Texas Rep. Ron Paul noted that he had voted against the prescription benefit, but said repeal “sure wouldn’t be on my high list. I would find a lot of cuts [in] a lot of other places.”
Budget hawks scoff.
“I’m an equal-opportunity critic here,” said David Walker, a former comptroller general of the watchdog Government Accountability Office. “I think the Republicans were irresponsible for passing the Medicare prescription program in 2003 and I think the Democrats were irresponsible for passing” Mr.
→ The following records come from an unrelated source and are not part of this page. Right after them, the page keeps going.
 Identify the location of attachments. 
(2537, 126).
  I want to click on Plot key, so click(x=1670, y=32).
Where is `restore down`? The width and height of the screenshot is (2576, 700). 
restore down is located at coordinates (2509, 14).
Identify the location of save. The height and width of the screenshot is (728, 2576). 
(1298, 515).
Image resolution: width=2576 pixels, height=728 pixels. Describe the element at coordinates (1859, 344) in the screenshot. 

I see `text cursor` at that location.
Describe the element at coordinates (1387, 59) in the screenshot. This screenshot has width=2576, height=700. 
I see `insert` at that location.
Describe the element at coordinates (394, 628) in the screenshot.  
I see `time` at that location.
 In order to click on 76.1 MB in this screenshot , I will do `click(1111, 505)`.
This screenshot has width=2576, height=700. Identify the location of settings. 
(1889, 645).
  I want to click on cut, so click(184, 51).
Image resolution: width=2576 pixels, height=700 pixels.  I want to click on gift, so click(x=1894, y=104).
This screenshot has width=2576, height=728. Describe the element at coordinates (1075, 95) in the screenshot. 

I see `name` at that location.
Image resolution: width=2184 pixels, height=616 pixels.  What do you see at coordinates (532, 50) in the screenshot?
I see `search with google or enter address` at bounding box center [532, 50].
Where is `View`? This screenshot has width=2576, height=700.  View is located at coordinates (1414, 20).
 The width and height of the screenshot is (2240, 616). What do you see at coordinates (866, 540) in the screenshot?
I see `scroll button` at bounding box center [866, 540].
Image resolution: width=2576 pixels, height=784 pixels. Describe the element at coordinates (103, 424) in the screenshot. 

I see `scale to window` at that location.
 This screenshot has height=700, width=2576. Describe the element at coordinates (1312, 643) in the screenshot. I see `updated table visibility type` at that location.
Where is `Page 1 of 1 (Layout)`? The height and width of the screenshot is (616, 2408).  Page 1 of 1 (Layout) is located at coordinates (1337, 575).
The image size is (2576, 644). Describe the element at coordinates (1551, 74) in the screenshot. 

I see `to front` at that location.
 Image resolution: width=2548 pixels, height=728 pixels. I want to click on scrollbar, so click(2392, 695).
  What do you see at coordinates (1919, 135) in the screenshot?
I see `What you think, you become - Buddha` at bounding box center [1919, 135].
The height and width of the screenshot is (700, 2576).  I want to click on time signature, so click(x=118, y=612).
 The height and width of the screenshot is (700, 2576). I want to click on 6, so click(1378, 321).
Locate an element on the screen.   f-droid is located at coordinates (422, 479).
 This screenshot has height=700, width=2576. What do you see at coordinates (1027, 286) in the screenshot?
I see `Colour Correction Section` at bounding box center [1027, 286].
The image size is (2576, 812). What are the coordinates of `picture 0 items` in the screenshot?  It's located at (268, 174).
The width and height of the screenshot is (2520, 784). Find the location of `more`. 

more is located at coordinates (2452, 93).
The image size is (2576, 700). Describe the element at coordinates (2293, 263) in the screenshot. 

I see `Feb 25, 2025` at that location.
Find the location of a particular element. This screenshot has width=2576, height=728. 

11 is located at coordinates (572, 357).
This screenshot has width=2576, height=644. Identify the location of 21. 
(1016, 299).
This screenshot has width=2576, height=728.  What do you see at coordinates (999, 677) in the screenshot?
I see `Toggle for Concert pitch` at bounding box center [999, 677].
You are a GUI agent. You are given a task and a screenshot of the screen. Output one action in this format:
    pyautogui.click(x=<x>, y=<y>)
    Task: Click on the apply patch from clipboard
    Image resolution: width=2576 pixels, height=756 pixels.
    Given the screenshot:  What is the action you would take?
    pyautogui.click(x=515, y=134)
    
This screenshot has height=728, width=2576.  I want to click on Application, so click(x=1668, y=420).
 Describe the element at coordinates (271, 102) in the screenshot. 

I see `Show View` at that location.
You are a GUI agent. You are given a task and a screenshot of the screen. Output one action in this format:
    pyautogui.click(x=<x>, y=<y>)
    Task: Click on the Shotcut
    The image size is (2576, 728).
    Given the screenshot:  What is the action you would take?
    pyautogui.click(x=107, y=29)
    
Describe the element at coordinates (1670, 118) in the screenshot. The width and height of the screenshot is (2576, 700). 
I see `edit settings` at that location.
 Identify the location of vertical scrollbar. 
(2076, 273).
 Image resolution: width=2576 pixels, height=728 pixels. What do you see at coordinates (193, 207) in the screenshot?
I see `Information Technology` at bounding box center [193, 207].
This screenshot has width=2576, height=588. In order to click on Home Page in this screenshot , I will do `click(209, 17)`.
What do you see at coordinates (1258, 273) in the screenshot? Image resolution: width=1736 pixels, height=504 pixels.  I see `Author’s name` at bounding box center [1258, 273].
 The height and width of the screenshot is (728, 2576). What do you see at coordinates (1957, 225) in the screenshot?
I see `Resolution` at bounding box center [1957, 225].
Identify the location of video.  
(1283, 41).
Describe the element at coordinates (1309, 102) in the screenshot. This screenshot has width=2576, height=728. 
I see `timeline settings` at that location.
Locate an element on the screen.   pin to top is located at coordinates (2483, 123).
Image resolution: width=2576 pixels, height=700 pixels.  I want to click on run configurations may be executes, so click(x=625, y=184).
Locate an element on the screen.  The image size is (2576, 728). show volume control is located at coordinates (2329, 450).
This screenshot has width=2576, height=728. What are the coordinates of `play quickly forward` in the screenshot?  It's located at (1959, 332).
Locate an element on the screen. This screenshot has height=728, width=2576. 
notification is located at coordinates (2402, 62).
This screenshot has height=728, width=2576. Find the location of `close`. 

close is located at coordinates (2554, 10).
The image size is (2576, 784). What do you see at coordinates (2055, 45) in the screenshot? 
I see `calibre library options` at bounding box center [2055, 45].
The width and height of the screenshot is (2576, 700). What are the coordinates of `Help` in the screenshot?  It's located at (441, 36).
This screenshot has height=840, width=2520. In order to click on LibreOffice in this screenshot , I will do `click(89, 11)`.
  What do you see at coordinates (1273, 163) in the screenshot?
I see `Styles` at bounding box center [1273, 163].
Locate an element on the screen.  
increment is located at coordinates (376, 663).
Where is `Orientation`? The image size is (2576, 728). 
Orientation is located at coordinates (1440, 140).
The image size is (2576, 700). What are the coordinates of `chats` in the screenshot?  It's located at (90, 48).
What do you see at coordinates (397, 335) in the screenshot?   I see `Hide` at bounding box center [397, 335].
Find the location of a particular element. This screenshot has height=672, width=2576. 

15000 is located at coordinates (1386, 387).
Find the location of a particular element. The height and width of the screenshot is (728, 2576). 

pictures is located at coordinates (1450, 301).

Obama’s health overhaul.
How big is the hole left by the prescription program? Over the next 75 years, its $7.5 trillion “unfunded obligation” exceeds the $6.7 trillion gap attributable to Social Security. Mr. Obama’s health care law, again on paper, is supposed to save the government money over the next decade.
“When they were designing the new health care law, the experience of the Medicare prescription bill was very much in their minds,” said Robert Bixby, executive director of the Concord Coalition, a nonpartisan group advocating fiscal discipline. “They didn’t want to have another unfunded expansion.”
Ironically, repealing Mr. Obama’s overhaul would take away the most important improvement to the program since it was created. Mr. Obama’s law gradually eliminates the dreaded coverage gap known as the “doughnut hole.” Millions of people will each save thousands of dollars as a result.